Inclusion and Exclusion Criteria:  There is no specific exclusion or inclusion criteria listed other than all participants play contact football and are an average age of 13 versus 17.5.

Statistical Measures/Analysis:  Due to the complexity of the statistical analyses used analyzing data, I will refer the readers to page 445 of the manuscript for full statistical measures and analysis. However, summarizing the statistical analyses from the manuscript, the authors performed preseason to postseason DTI measures, in both HS and YFB group. The authors also used a within-group longitudinal change between the 2 time points at each voxel along the WM skeleton as generated in the TBSS analysis. All the t tests were performed 2-sided at significance level of p <0.05.  For each participant, a difference map between the 2 time points was calculated for each DTI measure and used in a one-sample t-test to assess the longitudinal change for each group.  Independent t tests were used to determine whether there was a significant group difference in the preseason to postseason DTI alteration.  The time interval between the last game or practice and the postseason imaging was also included as a covariate in the analysis because of its large variability, although there was no statistically significant group difference in this parameter. All analyses with the athletes who had concussion during the season excluded.

Results/Outcomes: In the HS group, there were significant preseason to postseason reductions in MD, AD, and RD found in extensive WM areas. In the YFB group, there was significant preseason to postseason AD reduction but on a more limited extent. However, there were no significant findings observed in MD or RD in the YFB group.

Strengths:

• Prospective
• Novel Study idea and design
• Provide important data in a microscopic level that could provide more information related to SRC

Weaknesses:

• Small Sample Size
• 1 out of the 3 HS group participants that sustained a concussion was excluded from the final imaging analysis.
• Need longer/longitudinal data
• No mention of exclusion criteria. It is important to note if any of the participants have sustained a concussion in the past, history of neck injury, or other neurological insult they may have sustained. Additionally, did study participants participate in other contact or collision sports such as ice hockey, soccer, rugby, or diving (as an example) during the football season?
• Increased number of days between last head impact exposure and postseason scan for the YFB group compared to the HS group (which the authors state)
• Significantly less head impact exposure in YFB compared to HS group. This is important, as the authors mention, evidence indicates that the cumulative number of head impacts during a competitive season increases with the level of play. Thus, it is reasonable to ask if it is a fair comparison to analyze data between the two groups as the study is currently constructed.
• Is this type of an evaluation clinically implementable?

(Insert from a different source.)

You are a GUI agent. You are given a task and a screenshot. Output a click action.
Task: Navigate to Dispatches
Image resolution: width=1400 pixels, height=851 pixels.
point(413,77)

Conclusion: There was a significant change from the preseason to postseason in AD reduction was found after one session of play in both groups. However, this study did not confirm that younger children are more susceptible to the effects of repetitive head impacts compared with their older counterparts in this cohort of subjects. Of note, after adjusting for head impact exposure, the extent of brain involvement was greater in the HS group than the YFB group.

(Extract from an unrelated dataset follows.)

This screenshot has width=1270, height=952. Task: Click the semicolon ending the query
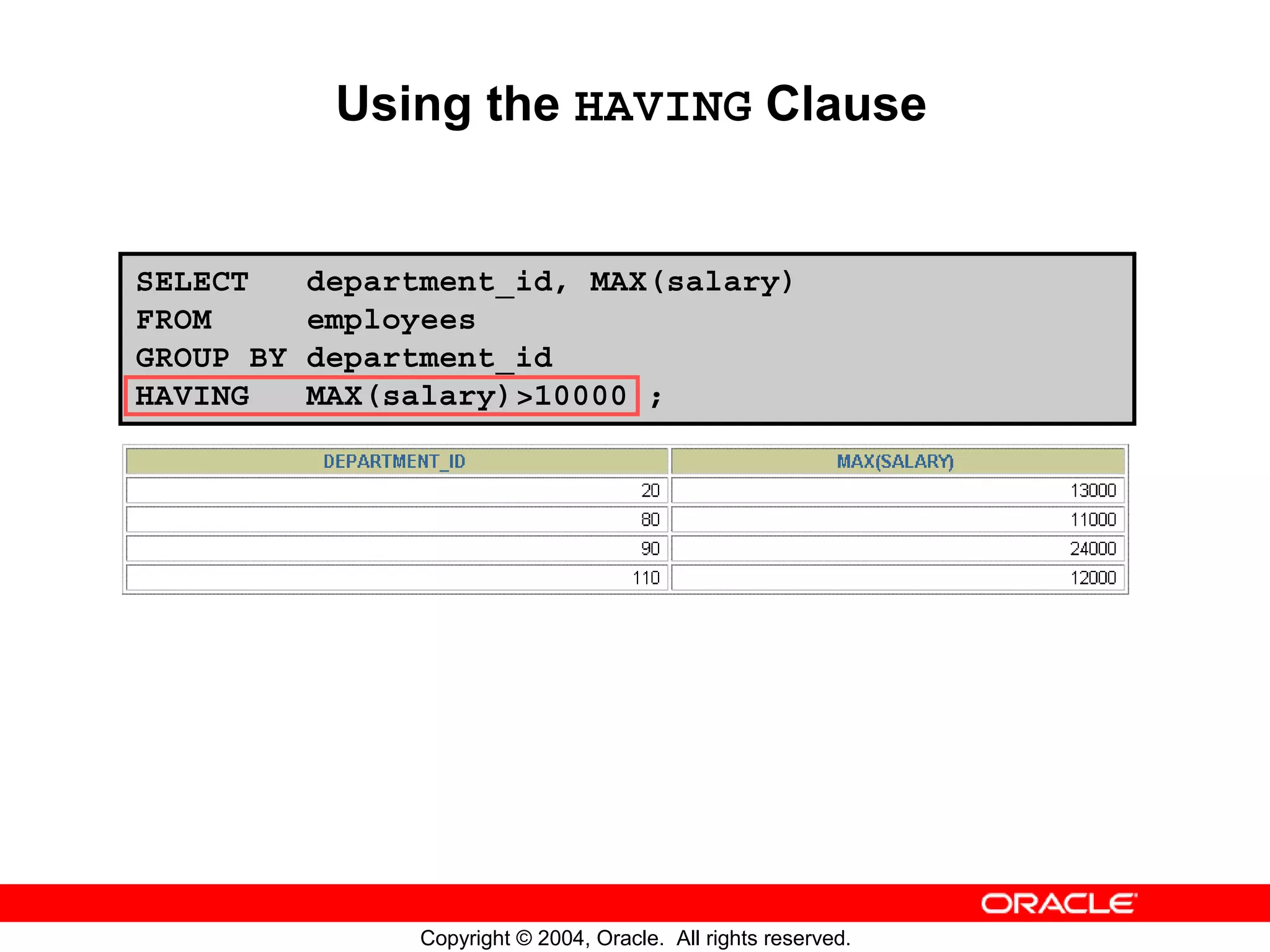click(x=656, y=397)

Clinical Relevance: While this study was certainly interesting and presented novel data, given the lack of impact exposure and no mention of exclusion criteria, it is hard to draw strong conclusions when comparing groups and using this data to affect or change clinical management or recommendations at this time. However, it is important to note that the study results did suggest that WM changes may be related to volume and severity of head impacts but not age of the athlete when exposed. Thus, consideration for studying volume and magnitude over age of exposure may be more advantageous for future studies in this area of research.